Accessing the memory buffer out of bounds
The line
*(dict + i) = getc(fp);
will access dict
out of bounds, for the following reasons:
The variable dict
is a pointer to a memory buffer of size
bytes. The type of this pointer is int *
. However, that does not mean that there is room for size
elements of type int
in the memory buffer. On most platforms, an int
has a size of 4 bytes. Therefore, the memory buffer only has room for size / 4
elements of type int
.
For example, if size
is 100
, then dict
will be pointing to a memory buffer of 100
bytes, which can only store 25
int
elements. In that case, valid indexes range from 0
to 24
.
However, in your loop
for (i = 0; i <= size; ++i)
your index is going from 0
to size
inclusive, which, if we stay with our example of size
being 100
, would be from 0
to 100
including 100
. However, as previously stated, in that example, valid indexes are from 0
to 24
, because there is only room for 25
int
elements. Since the highest index you are using is 100
instead of 24
, you are accessing the array out of bounds.
In order to fix this, you should do two things:
You should change the line
int *dict = malloc(size);
to
char *dict = malloc(size);
so that, if we stay with the example of size
being 100
, you can now store 100
elements of type char
in the memory buffer, instead of only 25
elements of type int
.
You should also change the line
for (i = 0; i <= size; ++i)
to
for (i = 0; i < size; ++i)
so that, if we stay with the example of size
being 100
, it uses the indexes 0
to 99
instead of 0
to 100
, because 100
is not a valid index and would be out of bounds.
Determining the length of a file
With the lines
fseek(fp, 0, SEEK_END);
size = ftell(fp);
you seem to be attempting to determine the length of the file. However, in ISO C, there is no reliable way to determine the length of a file without reading the entire file, because
- when the stream is opened in text mode, the return value of the function
ftell
is unspecified and only meaningful as input to the function fseek
(i.e. it does not necessarily specify the length of the file), and
- when the stream is opened in binary mode, a function call to
fseek
with the argument SEEK_END
is not guaranteed to be meaningfully supported.

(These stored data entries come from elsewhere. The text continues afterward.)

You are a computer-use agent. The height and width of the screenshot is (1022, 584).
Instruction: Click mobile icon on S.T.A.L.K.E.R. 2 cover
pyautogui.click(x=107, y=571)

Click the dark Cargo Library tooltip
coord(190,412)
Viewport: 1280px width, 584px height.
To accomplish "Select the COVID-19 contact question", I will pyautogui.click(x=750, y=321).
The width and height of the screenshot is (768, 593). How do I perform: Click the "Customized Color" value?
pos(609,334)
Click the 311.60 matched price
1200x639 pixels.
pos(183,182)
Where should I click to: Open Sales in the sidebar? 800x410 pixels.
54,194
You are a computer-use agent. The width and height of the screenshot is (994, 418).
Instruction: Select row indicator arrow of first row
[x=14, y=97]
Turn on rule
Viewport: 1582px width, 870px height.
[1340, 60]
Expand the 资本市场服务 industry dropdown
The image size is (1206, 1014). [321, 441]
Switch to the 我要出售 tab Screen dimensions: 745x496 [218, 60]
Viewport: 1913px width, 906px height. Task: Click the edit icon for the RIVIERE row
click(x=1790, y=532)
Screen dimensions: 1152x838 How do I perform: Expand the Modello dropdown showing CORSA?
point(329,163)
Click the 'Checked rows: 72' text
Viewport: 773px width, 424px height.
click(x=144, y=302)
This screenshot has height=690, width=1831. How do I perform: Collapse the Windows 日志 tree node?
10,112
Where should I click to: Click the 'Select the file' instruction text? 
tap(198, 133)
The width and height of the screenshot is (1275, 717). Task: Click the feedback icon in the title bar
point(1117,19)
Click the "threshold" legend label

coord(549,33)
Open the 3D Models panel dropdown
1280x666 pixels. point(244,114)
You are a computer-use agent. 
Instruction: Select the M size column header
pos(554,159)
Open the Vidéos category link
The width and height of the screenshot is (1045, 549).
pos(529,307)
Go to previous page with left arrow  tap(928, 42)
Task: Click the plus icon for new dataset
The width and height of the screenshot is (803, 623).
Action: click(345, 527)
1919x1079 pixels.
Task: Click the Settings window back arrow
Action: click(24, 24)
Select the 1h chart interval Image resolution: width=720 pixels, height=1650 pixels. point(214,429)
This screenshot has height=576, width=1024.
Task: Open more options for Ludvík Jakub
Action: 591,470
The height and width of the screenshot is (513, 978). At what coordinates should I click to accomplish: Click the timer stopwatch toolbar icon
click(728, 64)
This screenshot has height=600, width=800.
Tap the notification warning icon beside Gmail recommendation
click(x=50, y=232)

Therefore, even if those lines of code that you are using happen to work on your platform, they are not guaranteed to work on all platforms.
Since the only way to determine the file size that is guaranteed to work on all ISO C compliant platforms is to read the entire file, in the following section, I will provide such a solution, which reads the entire file once and grows the memory buffer as necessary.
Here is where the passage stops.